━━━━━ EXCERPTED PASSAGE

I spent this past summer back home, finishing my first novel. My friend Karina invited me to grab drinks with her and a few other people from high school at a small bar in downtown Miami called Finnegans. We drank, laughed, and got along. No one called me a fag, instead congratulating me on my accomplishments. It seemed that any ill feelings were in the rear-view mirror.
Then Karina exclaimed, "TJ is on his way!"
I'd spent over 10 years playing scenarios of running into TJ in my head, ruminating on how I would confront him as an adult. Still, I was trembling with both fear and anger at the thought of seeing him again.
TJ made eye contact with me when he stepped out of the cab. I ignored him and went back to my conversation. The post-high school stereotypes are true. Bullies do become overweight. I don't say this out of spite but to demonstrate that from the second I laid eyes on TJ that night, he no longer seemed mythological. He looked vulnerable and unsuspectingly human. I continued to ignore him, and as the evening progressed, it began to feel anticlimactic. How could I not confront TJ? I owed it to my inner teen, who'd had to tear off his Sailor Moon sticker.

━━━━━━━━━━
━━━━━ LISTED RECORDS

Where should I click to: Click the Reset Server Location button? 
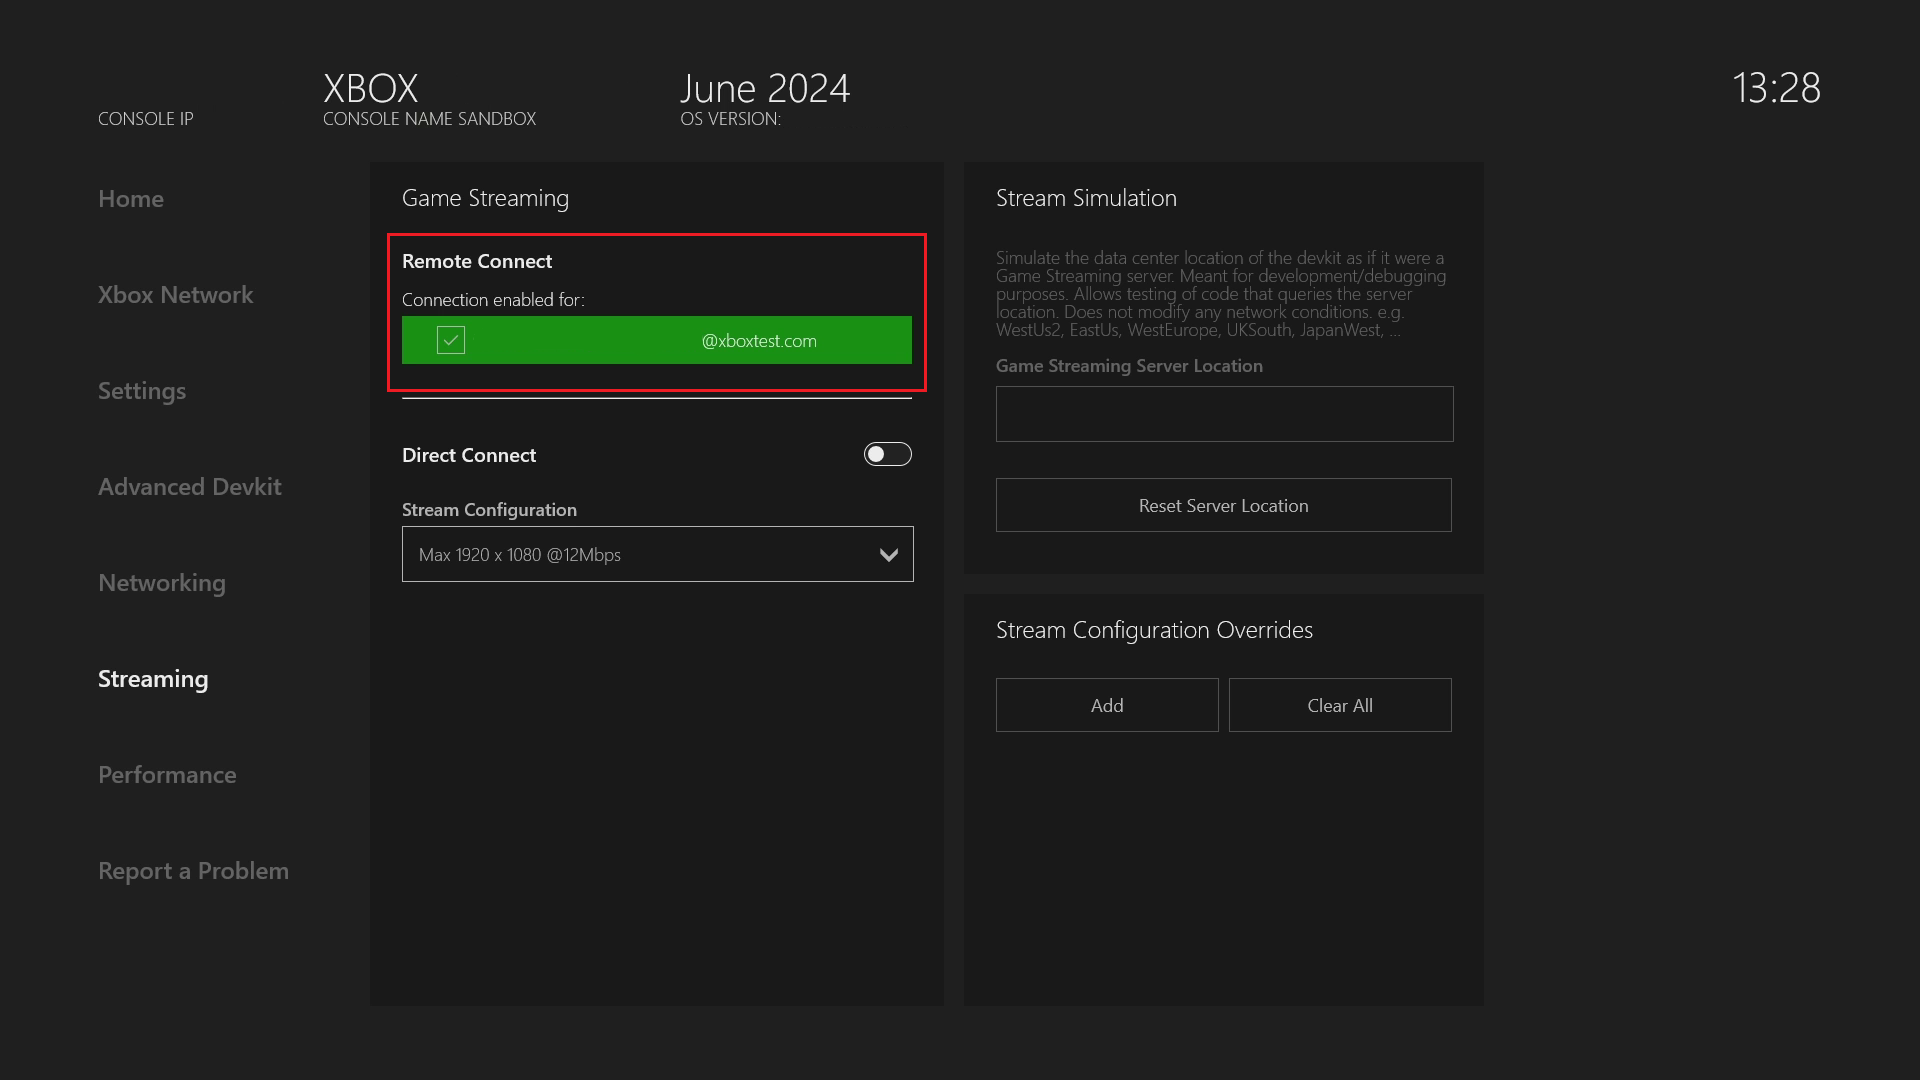coord(1224,505)
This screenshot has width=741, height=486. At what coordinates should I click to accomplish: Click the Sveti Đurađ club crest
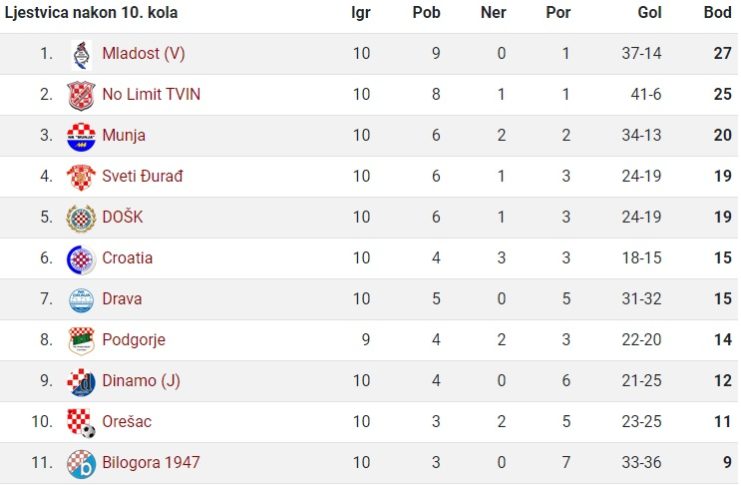[x=81, y=177]
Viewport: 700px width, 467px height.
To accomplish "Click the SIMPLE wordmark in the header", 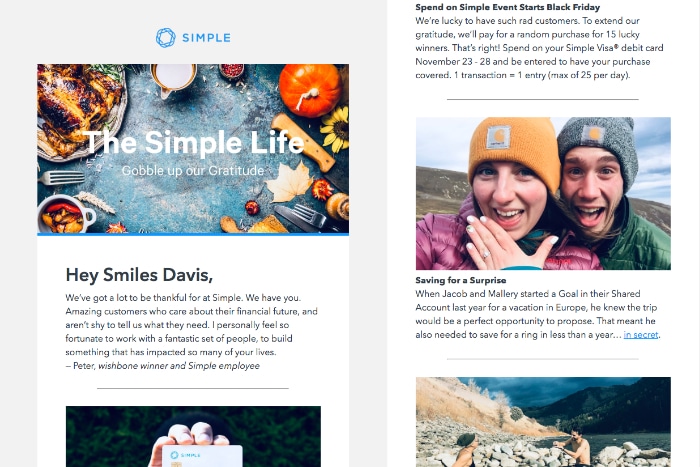I will coord(206,38).
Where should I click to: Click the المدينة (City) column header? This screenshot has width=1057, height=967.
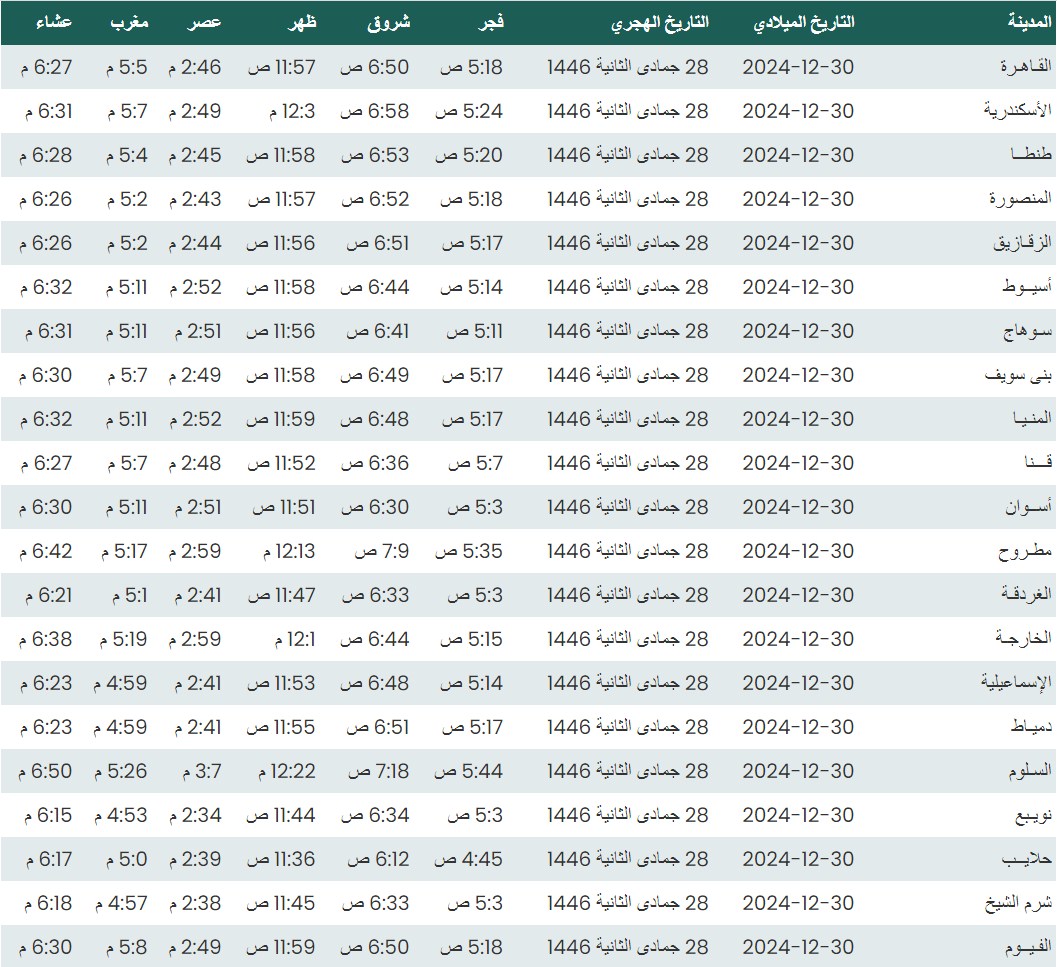[x=1030, y=23]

━━━━━━━━━━

# REQUEST
Reproduce the passage above about seeing TJ again at Finnegans, word for word and in full.

# SOLUTION FOR THIS EXERCISE
I spent this past summer back home, finishing my first novel. My friend Karina invited me to grab drinks with her and a few other people from high school at a small bar in downtown Miami called Finnegans. We drank, laughed, and got along. No one called me a fag, instead congratulating me on my accomplishments. It seemed that any ill feelings were in the rear-view mirror.
Then Karina exclaimed, "TJ is on his way!"
I'd spent over 10 years playing scenarios of running into TJ in my head, ruminating on how I would confront him as an adult. Still, I was trembling with both fear and anger at the thought of seeing him again.
TJ made eye contact with me when he stepped out of the cab. I ignored him and went back to my conversation. The post-high school stereotypes are true. Bullies do become overweight. I don't say this out of spite but to demonstrate that from the second I laid eyes on TJ that night, he no longer seemed mythological. He looked vulnerable and unsuspectingly human. I continued to ignore him, and as the evening progressed, it began to feel anticlimactic. How could I not confront TJ? I owed it to my inner teen, who'd had to tear off his Sailor Moon sticker.